Problem to solve:
In the records below, find each line that holds "computer" and return it.

..........

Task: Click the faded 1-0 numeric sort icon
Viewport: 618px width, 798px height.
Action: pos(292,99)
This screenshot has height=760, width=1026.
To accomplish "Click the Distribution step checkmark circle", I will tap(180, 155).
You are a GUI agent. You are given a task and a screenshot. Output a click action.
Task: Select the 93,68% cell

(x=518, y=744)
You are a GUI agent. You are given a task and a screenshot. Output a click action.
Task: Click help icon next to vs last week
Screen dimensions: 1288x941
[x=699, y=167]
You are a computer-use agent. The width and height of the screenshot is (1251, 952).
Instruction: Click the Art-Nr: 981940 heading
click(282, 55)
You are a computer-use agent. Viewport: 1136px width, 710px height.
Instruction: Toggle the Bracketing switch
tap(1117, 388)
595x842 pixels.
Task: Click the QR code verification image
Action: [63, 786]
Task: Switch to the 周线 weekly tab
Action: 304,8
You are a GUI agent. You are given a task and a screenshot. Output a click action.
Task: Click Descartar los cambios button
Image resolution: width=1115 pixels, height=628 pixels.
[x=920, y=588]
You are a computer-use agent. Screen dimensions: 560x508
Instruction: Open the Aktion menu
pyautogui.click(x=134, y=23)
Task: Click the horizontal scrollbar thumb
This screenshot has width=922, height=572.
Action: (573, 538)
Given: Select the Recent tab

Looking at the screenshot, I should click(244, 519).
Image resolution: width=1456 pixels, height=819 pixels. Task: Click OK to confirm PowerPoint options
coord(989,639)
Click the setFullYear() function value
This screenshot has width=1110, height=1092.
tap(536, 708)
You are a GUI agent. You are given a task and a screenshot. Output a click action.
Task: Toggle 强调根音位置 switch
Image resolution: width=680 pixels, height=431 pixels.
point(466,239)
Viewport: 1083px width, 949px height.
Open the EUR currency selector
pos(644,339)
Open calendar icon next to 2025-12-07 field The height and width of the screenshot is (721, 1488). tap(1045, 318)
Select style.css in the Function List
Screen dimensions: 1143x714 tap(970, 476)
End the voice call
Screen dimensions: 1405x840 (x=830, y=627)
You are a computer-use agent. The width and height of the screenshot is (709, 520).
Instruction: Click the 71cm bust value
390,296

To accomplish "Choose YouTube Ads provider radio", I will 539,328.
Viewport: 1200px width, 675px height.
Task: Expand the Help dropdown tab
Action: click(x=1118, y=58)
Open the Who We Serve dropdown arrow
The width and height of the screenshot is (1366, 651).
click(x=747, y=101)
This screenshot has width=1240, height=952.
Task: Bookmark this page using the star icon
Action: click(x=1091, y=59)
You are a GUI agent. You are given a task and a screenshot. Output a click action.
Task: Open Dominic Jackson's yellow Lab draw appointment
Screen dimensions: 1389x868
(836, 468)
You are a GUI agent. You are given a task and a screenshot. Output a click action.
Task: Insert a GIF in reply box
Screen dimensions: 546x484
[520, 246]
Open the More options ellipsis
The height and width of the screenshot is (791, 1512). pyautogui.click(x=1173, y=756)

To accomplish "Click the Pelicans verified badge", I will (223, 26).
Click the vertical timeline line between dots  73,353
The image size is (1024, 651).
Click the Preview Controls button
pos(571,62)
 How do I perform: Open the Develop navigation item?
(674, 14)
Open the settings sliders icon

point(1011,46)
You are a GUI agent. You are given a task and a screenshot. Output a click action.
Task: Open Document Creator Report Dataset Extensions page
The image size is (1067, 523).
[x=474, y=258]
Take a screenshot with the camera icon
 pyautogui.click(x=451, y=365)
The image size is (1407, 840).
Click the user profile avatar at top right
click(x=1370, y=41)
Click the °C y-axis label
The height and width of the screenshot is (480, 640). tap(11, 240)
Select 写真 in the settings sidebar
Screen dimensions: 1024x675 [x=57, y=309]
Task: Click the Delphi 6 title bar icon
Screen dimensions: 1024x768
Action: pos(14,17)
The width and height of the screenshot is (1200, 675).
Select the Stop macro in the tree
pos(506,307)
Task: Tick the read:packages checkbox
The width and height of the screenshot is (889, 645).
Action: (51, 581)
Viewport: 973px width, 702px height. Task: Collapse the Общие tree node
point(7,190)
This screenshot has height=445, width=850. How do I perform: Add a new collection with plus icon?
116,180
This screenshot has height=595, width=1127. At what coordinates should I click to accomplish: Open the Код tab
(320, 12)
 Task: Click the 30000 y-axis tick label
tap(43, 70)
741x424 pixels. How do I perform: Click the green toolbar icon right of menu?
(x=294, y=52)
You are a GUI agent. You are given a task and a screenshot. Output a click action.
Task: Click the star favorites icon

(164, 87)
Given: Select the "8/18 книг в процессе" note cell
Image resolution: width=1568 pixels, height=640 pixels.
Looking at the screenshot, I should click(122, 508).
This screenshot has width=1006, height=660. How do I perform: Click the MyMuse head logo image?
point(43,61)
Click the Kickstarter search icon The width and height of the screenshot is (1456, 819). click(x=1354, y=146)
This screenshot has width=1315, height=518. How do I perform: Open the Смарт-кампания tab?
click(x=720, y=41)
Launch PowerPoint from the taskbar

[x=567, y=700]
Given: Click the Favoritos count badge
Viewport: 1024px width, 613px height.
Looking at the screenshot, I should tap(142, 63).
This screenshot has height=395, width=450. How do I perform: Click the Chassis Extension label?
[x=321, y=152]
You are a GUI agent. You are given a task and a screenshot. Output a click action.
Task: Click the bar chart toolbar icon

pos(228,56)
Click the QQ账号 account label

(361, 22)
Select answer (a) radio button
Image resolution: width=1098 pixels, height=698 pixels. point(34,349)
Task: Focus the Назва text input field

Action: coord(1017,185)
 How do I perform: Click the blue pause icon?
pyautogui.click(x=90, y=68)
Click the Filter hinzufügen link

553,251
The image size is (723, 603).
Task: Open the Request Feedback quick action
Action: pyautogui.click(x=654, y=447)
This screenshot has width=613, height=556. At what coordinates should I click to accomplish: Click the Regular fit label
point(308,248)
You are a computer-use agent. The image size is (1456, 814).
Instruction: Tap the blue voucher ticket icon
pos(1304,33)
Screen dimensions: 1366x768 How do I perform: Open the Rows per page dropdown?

..........

Output of the exercise:
You are a computer-use agent. The width and height of the screenshot is (1251, 952).
You are a computer-use agent. Viewport: 1136px width, 710px height.
You are a computer-use agent. Screen dimensions: 560x508
You are a computer-use agent. The width and height of the screenshot is (709, 520).
You are a computer-use agent. The image size is (1456, 814).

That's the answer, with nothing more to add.